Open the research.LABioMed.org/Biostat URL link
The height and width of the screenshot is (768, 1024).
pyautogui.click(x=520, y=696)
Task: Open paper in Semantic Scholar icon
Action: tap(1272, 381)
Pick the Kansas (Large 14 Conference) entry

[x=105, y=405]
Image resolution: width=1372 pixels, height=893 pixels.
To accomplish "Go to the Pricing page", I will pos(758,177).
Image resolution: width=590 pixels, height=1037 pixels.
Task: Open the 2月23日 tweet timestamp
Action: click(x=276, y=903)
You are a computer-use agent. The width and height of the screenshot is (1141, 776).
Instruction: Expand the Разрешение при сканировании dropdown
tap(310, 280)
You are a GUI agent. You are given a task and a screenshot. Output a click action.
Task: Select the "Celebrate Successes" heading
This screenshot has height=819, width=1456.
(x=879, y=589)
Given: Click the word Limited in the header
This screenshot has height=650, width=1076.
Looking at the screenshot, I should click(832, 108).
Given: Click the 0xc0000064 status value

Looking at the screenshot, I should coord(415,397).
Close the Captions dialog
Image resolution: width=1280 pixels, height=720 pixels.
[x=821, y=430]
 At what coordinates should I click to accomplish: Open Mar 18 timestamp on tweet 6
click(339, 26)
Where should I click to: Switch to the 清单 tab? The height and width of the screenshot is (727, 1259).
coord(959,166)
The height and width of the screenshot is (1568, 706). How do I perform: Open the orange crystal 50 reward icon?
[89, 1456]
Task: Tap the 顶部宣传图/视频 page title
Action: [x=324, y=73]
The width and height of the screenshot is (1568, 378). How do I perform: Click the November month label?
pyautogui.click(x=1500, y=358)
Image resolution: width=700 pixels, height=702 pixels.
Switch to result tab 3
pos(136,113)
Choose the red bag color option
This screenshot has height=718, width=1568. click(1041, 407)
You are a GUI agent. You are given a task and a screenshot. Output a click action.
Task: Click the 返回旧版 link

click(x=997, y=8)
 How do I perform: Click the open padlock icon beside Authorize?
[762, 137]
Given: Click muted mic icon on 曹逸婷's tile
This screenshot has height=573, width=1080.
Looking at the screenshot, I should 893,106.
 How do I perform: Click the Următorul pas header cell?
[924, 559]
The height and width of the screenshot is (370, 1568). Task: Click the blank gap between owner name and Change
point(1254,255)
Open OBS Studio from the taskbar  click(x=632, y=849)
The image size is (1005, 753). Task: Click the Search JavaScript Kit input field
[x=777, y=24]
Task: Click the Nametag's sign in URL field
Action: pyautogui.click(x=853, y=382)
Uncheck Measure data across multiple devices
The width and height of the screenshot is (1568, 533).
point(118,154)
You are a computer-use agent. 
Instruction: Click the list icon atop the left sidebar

#### WHAT THE EXERCISE ASKS
Return the number of lines containing the word "agent" in these records, with no additional output.

#### RESULT
4